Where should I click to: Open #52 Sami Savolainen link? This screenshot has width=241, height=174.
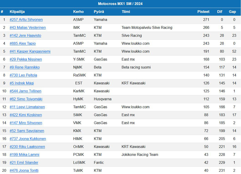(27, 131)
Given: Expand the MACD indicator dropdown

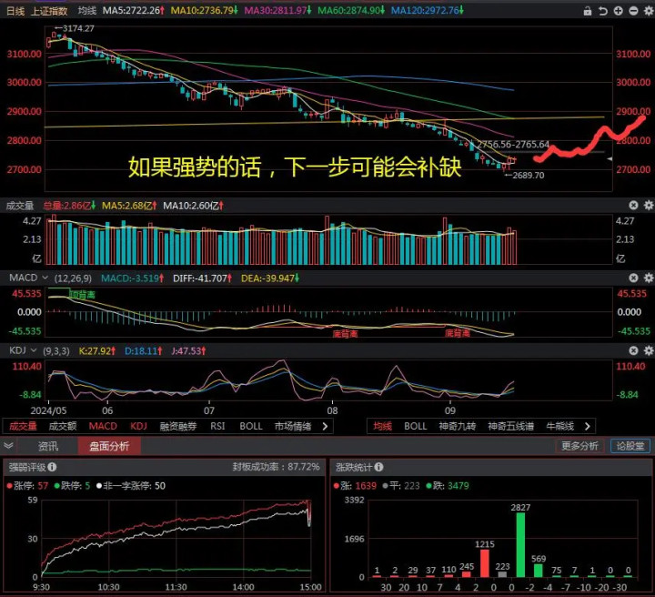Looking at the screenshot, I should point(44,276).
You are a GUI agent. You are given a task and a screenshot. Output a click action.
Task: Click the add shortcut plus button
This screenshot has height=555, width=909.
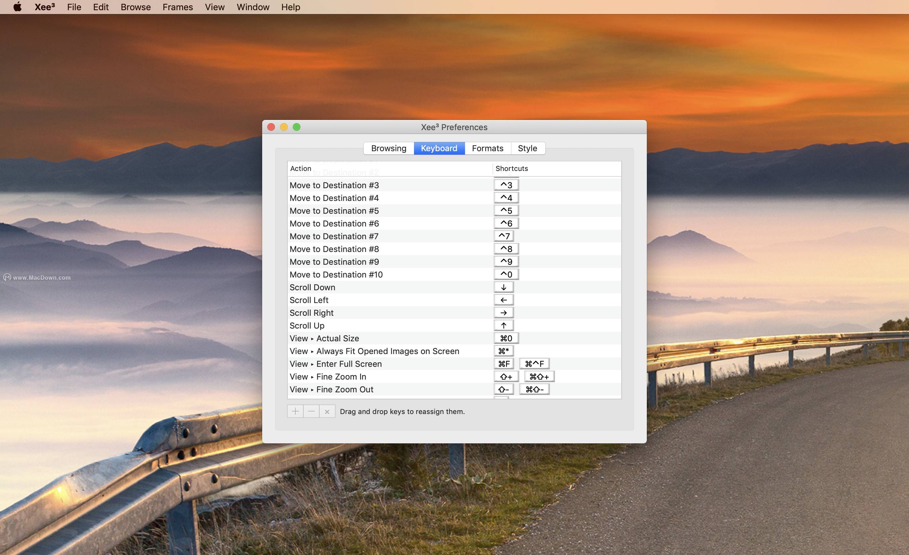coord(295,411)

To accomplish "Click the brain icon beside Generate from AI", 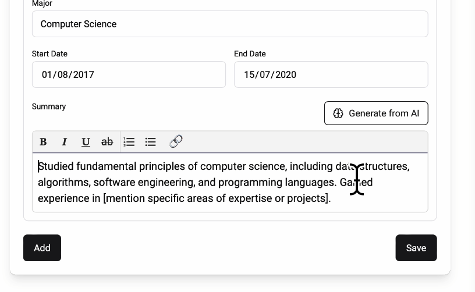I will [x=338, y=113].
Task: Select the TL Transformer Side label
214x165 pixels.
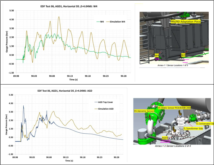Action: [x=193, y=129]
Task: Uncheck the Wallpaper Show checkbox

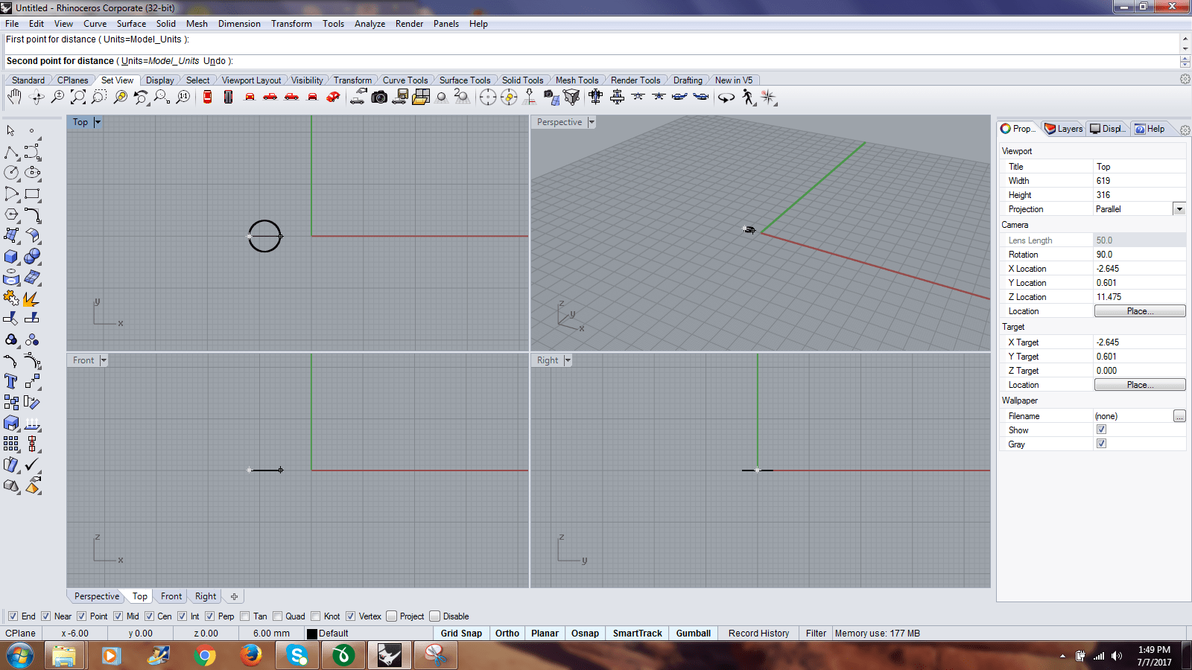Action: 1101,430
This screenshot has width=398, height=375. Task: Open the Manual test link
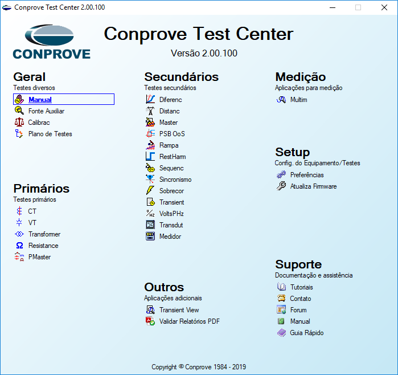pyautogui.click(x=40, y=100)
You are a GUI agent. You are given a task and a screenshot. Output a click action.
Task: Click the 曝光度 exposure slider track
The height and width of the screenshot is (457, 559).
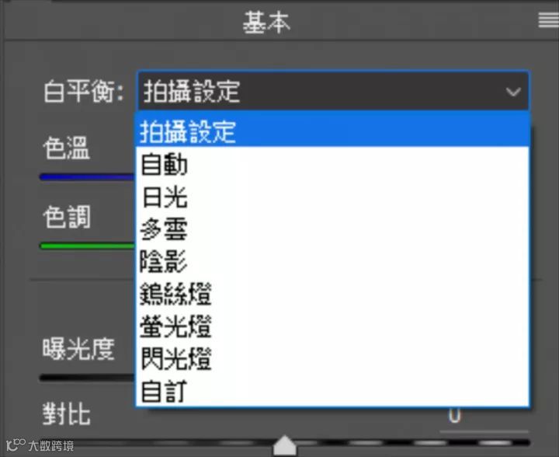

********************

WHAT THE EXERCISE ASKS: Nothing but the lines from the line with "Task: Click the 曝光度 exposure slider track" through the last line of the data above should be printed, exactly as written and without pictures.

EXERCISE ANSWER:
Task: Click the 曝光度 exposure slider track
The height and width of the screenshot is (457, 559).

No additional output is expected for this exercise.